Controlled Lagrangian Particle Tracking: Error Growth Under Feedback Control

• Published in: IEEE transactions on control systems technology Vol. 26; no. 3; pp. 874 - 889
• Main Authors: Szwaykowska, Klementyna, Fumin Zhang
• Format: Journal Article
• Language: English
• Published: New York IEEE 01.05.2018; The Institute of Electrical and Electronics Engineers, Inc. (IEEE)
• Subjects: Autonomous underwater vehicles; Autonomous underwater vehicles (AUVs); Computational modeling; Computer simulation; Control systems; Errors; Feedback control; Gliders; Growth rate; Mathematical model; Model accuracy; model-based control; Navigation; Ocean models; Oceans; Particle tracking; Predictions; Predictive models; stochastic systems; Tracking control; Trajectory; Trajectory measurement; Upper bounds
• ISSN: 1063-6536; 1558-0865
• DOI: 10.1109/TCST.2017.2695161

The method of Lagrangian particle tracking (LPT) is extended to autonomous underwater vehicles (AUVs) that are modeled as controlled particles. Controlled LPT (CLPT) evaluates the performance of ocean models used for the navigation of AUVs by computing the differences between predicted vehicle trajectories and actual vehicle trajectories. Such difference, measured by the controlled Lagrangian prediction error (CLPE), demonstrates growth rate that is influenced by the accuracy of the ocean model and the strength of the feedback control laws used for vehicle navigation.
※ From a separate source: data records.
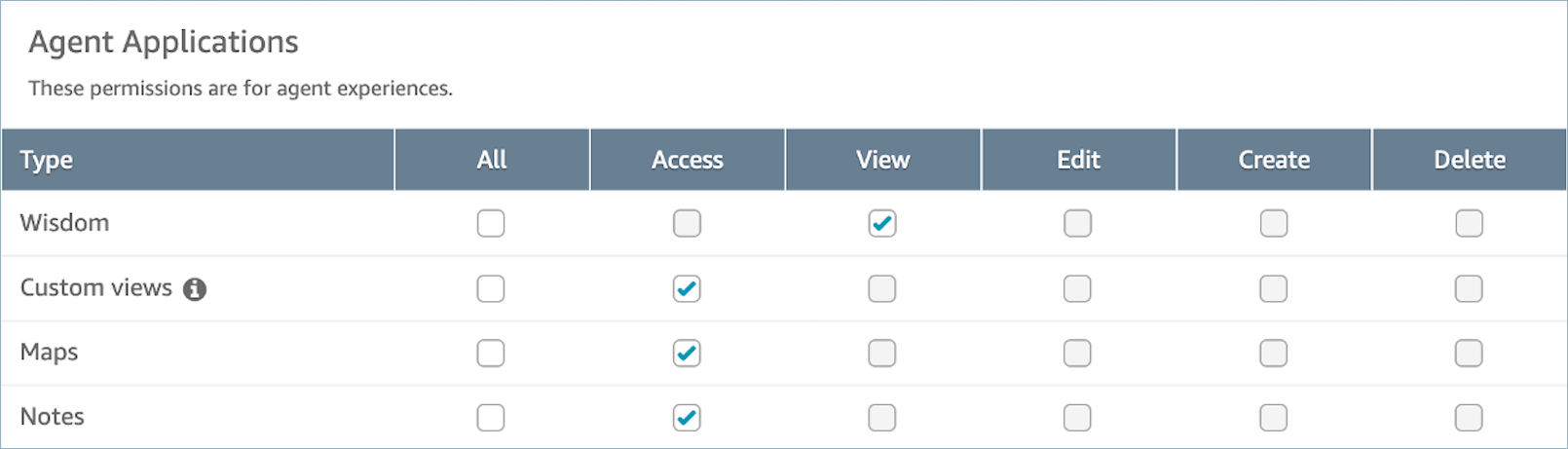Select All permissions for Maps
The width and height of the screenshot is (1568, 449).
click(x=491, y=354)
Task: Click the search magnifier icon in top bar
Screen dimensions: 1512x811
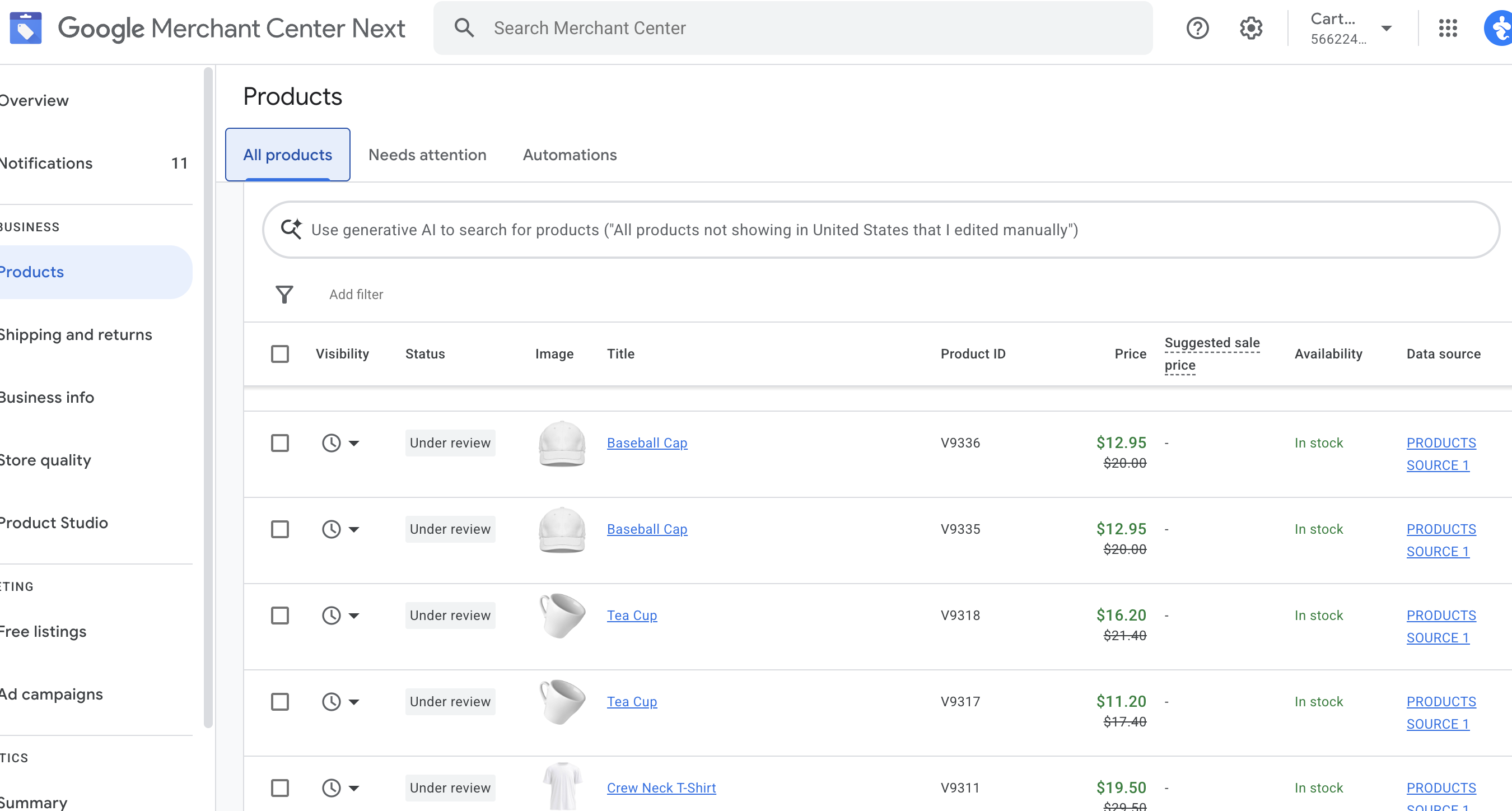Action: [x=464, y=27]

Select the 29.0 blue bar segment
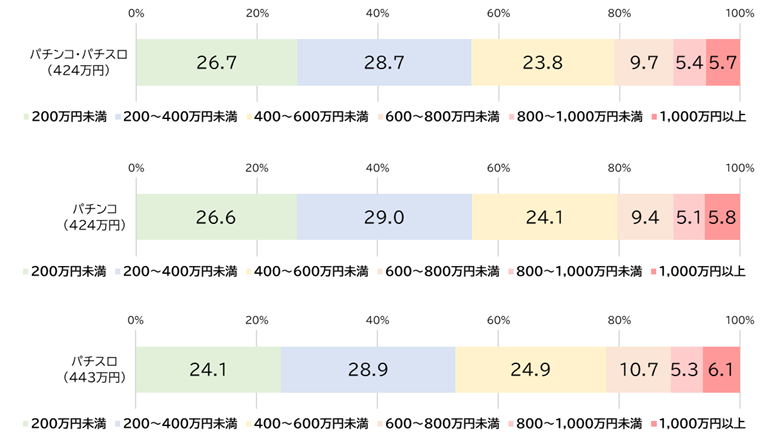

Despite the limited accuracy and resolution of the ocean model, the error growth can be bounded by feedback control when localization service is available, which is a unique property of CLPT. Theoretical relationship among CLPE growth rate, quality of ocean models, and feedback control are established for two control strategies: a transect-following controller and a station-keeping controller that are often used by AUVs. Upper bounds for error growth are derived and verified by both simulation and experimental data collected during the operations of underwater gliders in coastal ocean.